A Comprehensive Evaluation of Large Language Models on Aspect-Based Sentiment Analysis
Changzhi Zhou, Dandan Song, Yuhang Tian, Zhijing Wu, Hao Wang, Xinyu Zhang, Jun Yang, Ziyi Yang, Shuhao Zhang
TL;DR
This work conducts a comprehensive, unified evaluation of Large Language Models on Aspect-Based Sentiment Analysis across 13 datasets and 8 subtasks using 6 LLMs. It compares full fine-tuning of SLMs, efficient fine-tuning of LLMs with LoRA, and zero-/few-shot API-based LLMs with carefully designed demonstration strategies, revealing that LLMs generally outperform SLMs in both fine-tuning-dependent and fine-tuning-free paradigms. The authors introduce a unified ABSA task formulation and three demonstration strategies (Random, BM25, SimCSE), showing that demonstration selection significantly affects ICL performance and that a hybrid strategy often yields the best results.
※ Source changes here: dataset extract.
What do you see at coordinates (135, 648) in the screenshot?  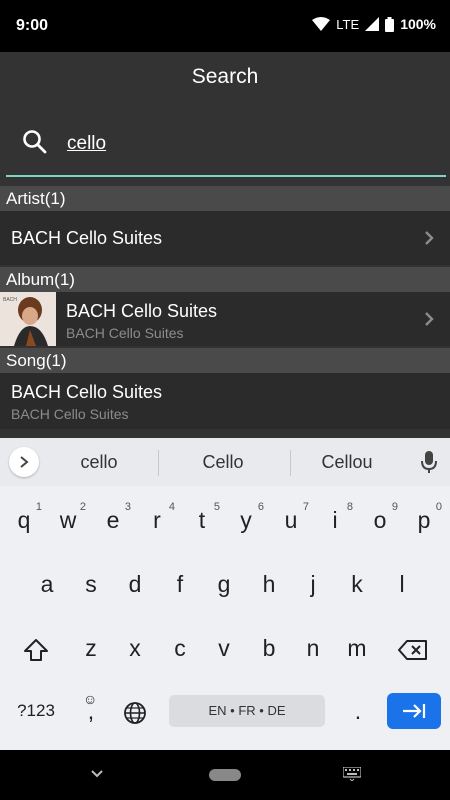 I see `key-x: x` at bounding box center [135, 648].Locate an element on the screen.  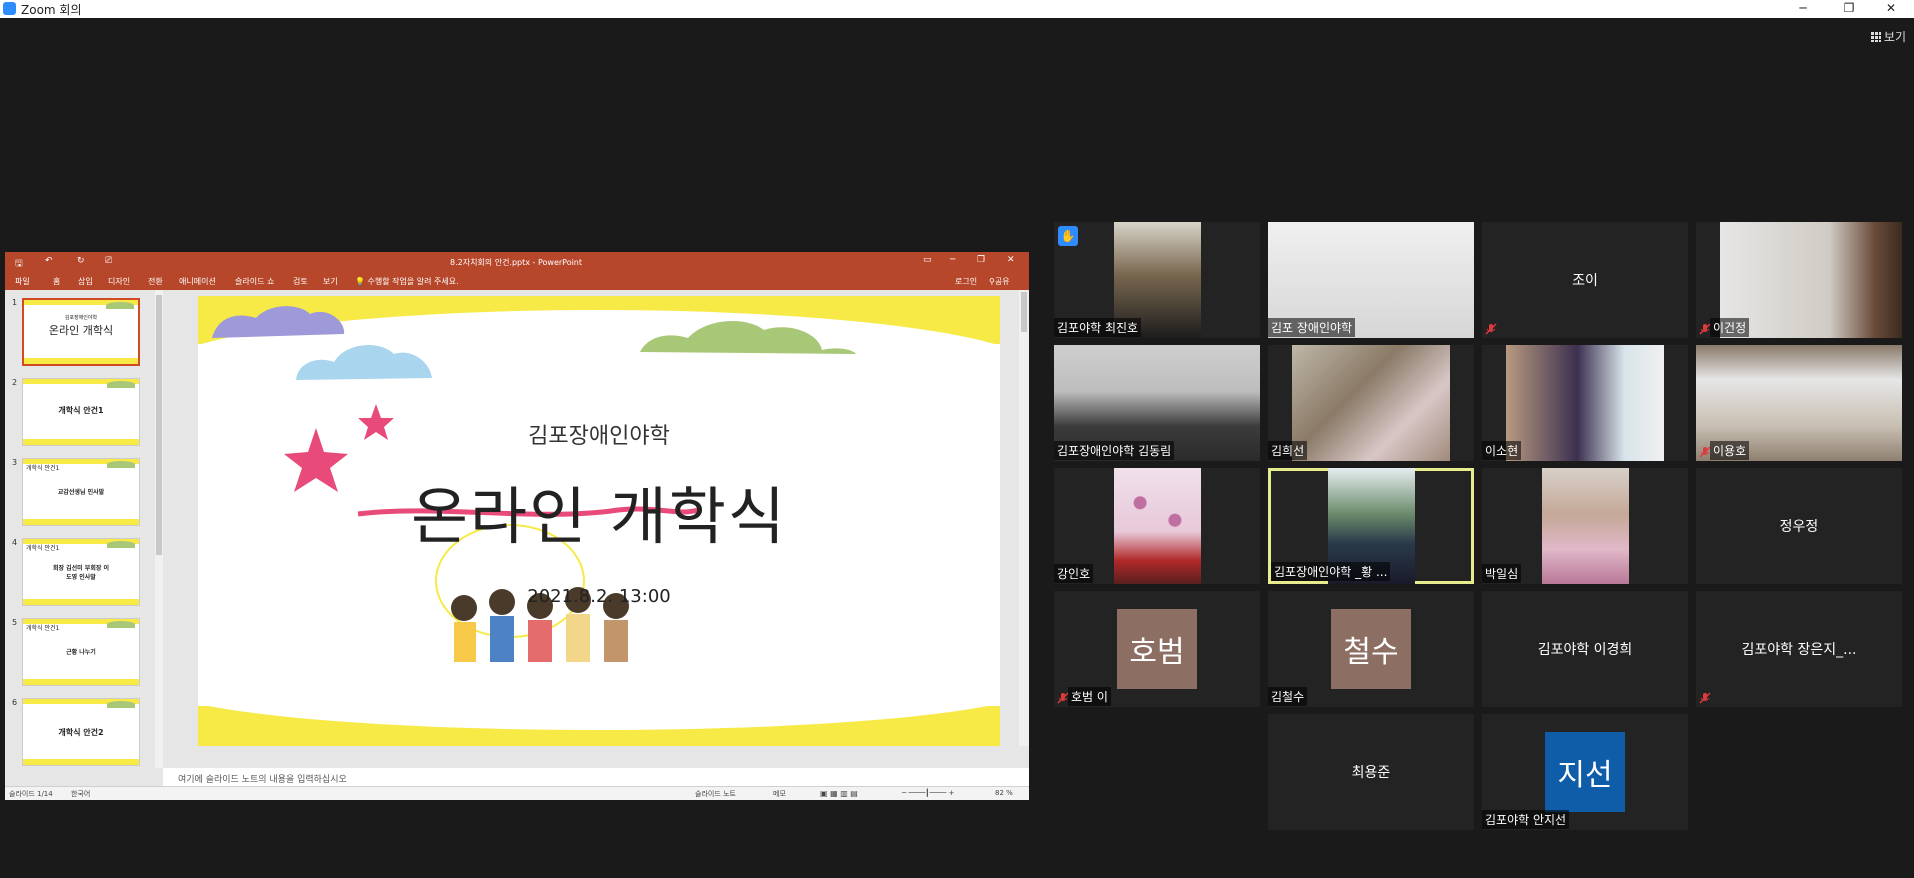
slide-thumbnail-4: 개학식 안건1 회장 김선미 부회장 이도영 인사말 is located at coordinates (81, 572).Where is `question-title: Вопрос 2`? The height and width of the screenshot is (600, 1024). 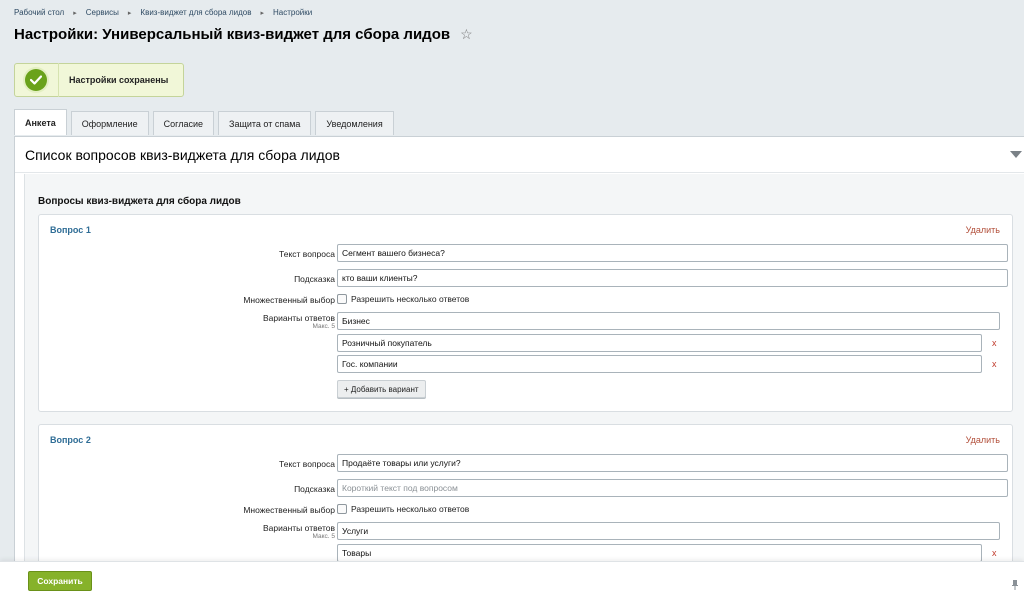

Key findings include state-of-the-art results for LoRA-tuned LLMs on ABSA subtasks and strong zero-shot/few-shot performance by API LLMs, with notable variability depending on subtask, model, and demonstration approach, highlighting both the promise and limits of LLMs for ABSA in low-resource settings.
Abstract
Recently, Large Language Models (LLMs) have garnered increasing attention in the field of natural language processing, revolutionizing numerous downstream tasks with powerful reasoning and generation abilities. For example, In-Context Learning (ICL) introduces a fine-tuning-free paradigm, allowing out-of-the-box LLMs to execute downstream tasks by analogy learning without any fine-tuning. Besides, in a fine-tuning-dependent paradigm where substantial training data exists, Parameter-Efficient Fine-Tuning (PEFT), as the cost-effective methods, enable LLMs to achieve excellent performance comparable to full fine-tuning. However, these fascinating techniques employed by LLMs have not been fully exploited in the ABSA field. Previous works probe LLMs in ABSA by merely using randomly selected input-output pairs as demonstrations in ICL, resulting in an incomplete and superficial evaluation. In this paper, we shed light on a comprehensive evaluation of LLMs in the ABSA field, involving 13 datasets, 8 ABSA subtasks, and 6 LLMs. Specifically, we design a unified task formulation to unify ``multiple LLMs for multiple ABSA subtasks in multiple paradigms.'' For the fine-tuning-dependent paradigm, we efficiently fine-tune LLMs using instruction-based multi-task learning. For the fine-tuning-free paradigm, we propose 3 demonstration selection strategies to stimulate the few-shot abilities of LLMs. Our extensive experiments demonstrate that LLMs achieve a new state-of-the-art performance compared to fine-tuned Small Language Models (SLMs) in the fine-tuning-dependent paradigm. More importantly, in the fine-tuning-free paradigm where SLMs are ineffective, LLMs with ICL still showcase impressive potential and even compete with fine-tuned SLMs on some ABSA subtasks.